Extrait du texte:

● ● ● ● ●

En revanche, le panel d’experts ne s’est pas saisi de la question du soutien chinois aux producteurs de maïs, considérant que cette mesure était venue à expiration avant que les États-Unis ne demandent de statuer sur ce litige.

Nombreuses questions sur les notifications de Pékin à Genève

Les conclusions du comité d’arbitrage de l’OMC seront adoptées dans les 20 à 60 jours suivant leur publication, la Chine ou les États-Unis pouvant toutefois décider de faire appel. À Washington, elles ont été qualifiées de « victoire significative pour l’agriculture américaine » par le représentant au commerce Robert Lighthizer et le secrétaire à l’agriculture Sonny Perdue.

Quant à la Chine, elle a « déploré » sa condamnation. « Soutenir l’agriculture nationale, garantir les revenus des agriculteurs et assurer la sécurité alimentaire sont des pratiques courantes des gouvernements dans de nombreux pays. Et cela est conforme aux règles de l’OMC », a estimé le ministère chinois du commerce.

● ● ● ● ●

Exercices à faire:
1) Relevez dans le texte sur le litige agricole sino-américain les pratiques gouvernementales que le ministère chinois du commerce qualifie de courantes.
2) Dans le texte sur le litige agricole sino-américain, condensez sous forme de liste le paragraphe commençant par « Les conclusions du comité d'arbitrage » en gardant ses faits principaux.
3) Poursuivez le texte sur le litige agricole sino-américain à l'OMC à partir de sa dernière phrase.
Les lignes ne sont pas nécessaires ici.

Lignes affichées:
● ● ● ● ●

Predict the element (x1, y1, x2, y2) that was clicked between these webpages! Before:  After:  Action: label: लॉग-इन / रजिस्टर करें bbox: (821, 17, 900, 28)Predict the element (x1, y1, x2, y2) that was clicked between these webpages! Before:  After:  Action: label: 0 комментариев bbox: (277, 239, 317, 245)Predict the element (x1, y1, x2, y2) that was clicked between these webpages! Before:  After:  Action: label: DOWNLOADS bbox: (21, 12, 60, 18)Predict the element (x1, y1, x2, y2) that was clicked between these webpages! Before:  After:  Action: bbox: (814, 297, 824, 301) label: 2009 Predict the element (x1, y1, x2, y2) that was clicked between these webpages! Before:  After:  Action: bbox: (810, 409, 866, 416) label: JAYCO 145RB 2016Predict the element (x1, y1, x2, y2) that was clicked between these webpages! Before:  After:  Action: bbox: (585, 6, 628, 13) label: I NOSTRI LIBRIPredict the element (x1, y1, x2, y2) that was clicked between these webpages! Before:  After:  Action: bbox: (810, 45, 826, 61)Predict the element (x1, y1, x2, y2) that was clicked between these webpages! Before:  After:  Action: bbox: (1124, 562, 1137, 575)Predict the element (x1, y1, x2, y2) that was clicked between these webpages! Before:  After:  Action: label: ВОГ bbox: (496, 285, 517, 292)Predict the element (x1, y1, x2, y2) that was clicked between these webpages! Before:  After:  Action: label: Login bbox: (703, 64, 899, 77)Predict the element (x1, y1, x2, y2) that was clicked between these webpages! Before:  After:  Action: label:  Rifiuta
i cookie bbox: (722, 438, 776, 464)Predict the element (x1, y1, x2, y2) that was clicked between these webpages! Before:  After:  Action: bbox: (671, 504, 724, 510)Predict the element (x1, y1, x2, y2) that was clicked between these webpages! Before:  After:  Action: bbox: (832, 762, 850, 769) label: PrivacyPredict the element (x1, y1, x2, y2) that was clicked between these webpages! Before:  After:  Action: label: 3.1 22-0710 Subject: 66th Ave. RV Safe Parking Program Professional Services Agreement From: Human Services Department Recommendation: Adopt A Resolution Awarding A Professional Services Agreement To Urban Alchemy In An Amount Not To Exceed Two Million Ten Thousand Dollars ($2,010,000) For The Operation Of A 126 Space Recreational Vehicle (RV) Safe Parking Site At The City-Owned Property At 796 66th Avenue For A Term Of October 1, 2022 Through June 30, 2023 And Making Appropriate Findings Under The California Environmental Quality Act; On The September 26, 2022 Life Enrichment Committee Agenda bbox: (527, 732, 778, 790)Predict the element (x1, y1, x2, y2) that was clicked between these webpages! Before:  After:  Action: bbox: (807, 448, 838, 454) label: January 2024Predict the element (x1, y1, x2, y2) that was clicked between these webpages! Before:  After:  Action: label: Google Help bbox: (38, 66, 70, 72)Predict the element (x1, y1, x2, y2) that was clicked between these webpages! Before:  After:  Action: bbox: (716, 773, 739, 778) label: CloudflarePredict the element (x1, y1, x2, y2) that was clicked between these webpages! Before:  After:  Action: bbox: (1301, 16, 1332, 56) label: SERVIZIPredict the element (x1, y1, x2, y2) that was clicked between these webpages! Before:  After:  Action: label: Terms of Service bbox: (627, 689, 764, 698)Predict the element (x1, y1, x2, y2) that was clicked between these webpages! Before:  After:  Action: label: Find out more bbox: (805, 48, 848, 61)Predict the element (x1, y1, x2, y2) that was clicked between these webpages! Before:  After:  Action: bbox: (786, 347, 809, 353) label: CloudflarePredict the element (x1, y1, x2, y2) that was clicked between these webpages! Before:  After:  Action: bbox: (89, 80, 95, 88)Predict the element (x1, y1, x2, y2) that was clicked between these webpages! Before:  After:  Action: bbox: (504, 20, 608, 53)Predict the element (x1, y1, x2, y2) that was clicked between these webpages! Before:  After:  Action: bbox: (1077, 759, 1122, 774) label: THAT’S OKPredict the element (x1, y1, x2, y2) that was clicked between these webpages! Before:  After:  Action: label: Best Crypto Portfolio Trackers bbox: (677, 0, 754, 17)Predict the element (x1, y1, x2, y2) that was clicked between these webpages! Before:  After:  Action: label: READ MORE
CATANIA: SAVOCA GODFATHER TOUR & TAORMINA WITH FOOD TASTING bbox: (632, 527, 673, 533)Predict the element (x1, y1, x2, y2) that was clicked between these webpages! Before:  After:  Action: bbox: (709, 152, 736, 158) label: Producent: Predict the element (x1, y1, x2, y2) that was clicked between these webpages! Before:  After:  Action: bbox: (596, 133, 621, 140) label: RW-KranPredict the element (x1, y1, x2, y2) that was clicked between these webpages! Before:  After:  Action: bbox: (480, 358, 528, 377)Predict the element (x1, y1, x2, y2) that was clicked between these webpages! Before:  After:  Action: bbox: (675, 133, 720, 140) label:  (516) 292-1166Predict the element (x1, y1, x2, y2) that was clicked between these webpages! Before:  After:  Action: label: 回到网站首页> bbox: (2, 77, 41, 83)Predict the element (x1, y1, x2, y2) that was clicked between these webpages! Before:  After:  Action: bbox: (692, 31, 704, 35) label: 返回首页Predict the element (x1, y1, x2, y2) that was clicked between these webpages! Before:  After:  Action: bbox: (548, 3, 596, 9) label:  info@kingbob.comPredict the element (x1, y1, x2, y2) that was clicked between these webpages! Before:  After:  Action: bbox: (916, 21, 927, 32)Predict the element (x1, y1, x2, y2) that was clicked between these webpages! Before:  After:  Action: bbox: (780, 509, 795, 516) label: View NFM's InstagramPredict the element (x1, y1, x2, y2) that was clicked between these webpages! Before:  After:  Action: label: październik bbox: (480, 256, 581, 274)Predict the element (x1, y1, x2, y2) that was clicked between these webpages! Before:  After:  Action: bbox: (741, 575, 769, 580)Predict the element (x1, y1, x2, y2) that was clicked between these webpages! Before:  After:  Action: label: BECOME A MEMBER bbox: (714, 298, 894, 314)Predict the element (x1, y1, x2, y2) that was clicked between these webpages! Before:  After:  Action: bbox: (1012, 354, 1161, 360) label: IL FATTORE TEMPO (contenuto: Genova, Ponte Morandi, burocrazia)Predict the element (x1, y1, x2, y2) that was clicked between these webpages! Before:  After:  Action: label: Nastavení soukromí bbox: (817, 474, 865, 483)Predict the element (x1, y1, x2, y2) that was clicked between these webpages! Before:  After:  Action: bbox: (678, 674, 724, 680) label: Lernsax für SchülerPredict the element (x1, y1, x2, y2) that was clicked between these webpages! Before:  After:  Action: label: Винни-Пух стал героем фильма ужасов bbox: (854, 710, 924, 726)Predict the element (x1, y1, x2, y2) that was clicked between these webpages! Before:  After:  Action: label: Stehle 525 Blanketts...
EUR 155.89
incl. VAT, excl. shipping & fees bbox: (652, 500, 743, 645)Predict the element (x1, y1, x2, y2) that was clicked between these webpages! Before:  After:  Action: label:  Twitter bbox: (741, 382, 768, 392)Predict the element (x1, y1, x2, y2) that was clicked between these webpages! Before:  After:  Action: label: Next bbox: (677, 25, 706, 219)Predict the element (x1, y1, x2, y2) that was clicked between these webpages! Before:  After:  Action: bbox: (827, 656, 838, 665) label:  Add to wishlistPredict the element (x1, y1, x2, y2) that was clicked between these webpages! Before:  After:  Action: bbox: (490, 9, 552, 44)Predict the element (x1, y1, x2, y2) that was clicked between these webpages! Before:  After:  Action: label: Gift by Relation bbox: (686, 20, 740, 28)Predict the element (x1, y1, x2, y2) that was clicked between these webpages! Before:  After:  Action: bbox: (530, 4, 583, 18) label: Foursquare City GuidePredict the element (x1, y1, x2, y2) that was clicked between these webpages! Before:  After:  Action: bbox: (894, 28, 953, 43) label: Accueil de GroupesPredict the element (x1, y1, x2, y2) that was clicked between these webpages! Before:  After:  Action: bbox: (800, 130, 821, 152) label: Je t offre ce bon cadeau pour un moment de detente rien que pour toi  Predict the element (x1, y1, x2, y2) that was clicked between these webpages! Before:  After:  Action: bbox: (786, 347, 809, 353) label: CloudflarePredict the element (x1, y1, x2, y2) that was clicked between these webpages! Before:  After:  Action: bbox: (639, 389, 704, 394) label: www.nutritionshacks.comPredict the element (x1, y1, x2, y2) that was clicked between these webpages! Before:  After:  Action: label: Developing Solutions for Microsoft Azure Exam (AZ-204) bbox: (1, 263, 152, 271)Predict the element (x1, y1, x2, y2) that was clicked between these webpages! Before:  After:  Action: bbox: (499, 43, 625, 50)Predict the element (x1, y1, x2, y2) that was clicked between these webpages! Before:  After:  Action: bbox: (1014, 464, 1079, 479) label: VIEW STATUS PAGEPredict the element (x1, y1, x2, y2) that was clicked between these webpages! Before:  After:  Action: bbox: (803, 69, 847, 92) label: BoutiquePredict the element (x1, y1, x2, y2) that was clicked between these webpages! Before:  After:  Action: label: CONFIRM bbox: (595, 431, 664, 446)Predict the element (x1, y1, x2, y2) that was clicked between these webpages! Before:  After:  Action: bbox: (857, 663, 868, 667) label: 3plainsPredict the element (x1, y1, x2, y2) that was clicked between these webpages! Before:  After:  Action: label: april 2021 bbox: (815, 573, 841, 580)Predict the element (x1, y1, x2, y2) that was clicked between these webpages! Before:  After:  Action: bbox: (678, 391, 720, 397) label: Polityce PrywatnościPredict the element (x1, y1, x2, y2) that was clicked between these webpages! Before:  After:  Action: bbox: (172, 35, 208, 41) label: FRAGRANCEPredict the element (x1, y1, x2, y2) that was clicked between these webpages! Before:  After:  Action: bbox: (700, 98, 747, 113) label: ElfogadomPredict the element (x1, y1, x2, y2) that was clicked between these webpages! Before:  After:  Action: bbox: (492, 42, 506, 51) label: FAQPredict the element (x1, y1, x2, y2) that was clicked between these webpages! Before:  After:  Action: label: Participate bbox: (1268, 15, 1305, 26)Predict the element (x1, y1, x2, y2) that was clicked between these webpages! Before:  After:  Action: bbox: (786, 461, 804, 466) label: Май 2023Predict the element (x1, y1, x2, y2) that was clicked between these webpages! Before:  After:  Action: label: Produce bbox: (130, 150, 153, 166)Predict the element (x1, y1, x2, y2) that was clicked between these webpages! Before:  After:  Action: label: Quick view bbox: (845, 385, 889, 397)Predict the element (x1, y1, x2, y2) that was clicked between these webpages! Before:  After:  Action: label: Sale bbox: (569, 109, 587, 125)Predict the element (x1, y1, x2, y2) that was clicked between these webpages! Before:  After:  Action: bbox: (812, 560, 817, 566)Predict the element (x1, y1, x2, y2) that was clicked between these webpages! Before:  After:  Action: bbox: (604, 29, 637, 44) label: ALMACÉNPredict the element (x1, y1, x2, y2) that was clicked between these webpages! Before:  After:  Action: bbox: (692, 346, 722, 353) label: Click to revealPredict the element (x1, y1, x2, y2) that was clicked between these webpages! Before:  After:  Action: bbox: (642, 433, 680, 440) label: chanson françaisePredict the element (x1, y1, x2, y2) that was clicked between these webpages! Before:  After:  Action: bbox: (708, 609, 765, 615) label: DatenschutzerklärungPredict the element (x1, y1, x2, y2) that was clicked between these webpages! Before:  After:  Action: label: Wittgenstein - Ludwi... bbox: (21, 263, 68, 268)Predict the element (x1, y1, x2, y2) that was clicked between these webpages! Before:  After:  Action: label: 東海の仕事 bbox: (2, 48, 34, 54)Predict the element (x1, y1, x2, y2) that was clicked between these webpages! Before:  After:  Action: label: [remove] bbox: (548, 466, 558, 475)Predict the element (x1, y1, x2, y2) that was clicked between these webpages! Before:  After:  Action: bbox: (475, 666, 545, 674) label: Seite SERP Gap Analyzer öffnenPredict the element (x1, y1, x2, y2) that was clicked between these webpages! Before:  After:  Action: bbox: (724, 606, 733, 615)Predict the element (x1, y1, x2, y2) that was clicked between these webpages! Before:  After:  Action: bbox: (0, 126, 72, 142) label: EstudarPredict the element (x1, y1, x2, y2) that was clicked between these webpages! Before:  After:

● ● ● ● ●

Réponses par exercice:
1)
- Soutenir l'agriculture nationale
- Garantir les revenus des agriculteurs
- Assurer la sécurité alimentaire

2)
- Les conclusions du comité d'arbitrage de l'OMC seront adoptées dans les 20 à 60 jours suivant leur publication.
- La Chine ou les États-Unis peuvent faire appel.
- À Washington, le représentant au commerce Robert Lighthizer et le secrétaire à l'agriculture Sonny Perdue y voient une « victoire significative pour l'agriculture américaine ».

3)
Les notifications relatives à son soutien interne que la Chine a soumises en décembre 2018 pour la période 2011-2016 ont par ailleurs fait l’objet de pas moins de 33 questions lors de la réunion du 27 février du Comité de l’agriculture de l’OMC. Les participants ont notamment exprimé des inquiétudes vis-à-vis du soutien « de minimis » selon eux excessif appliqué par ce pays, du fort accroissement des subventions qu’il place dans les boîtes bleue et verte ainsi que de ses projets de réforme agricole.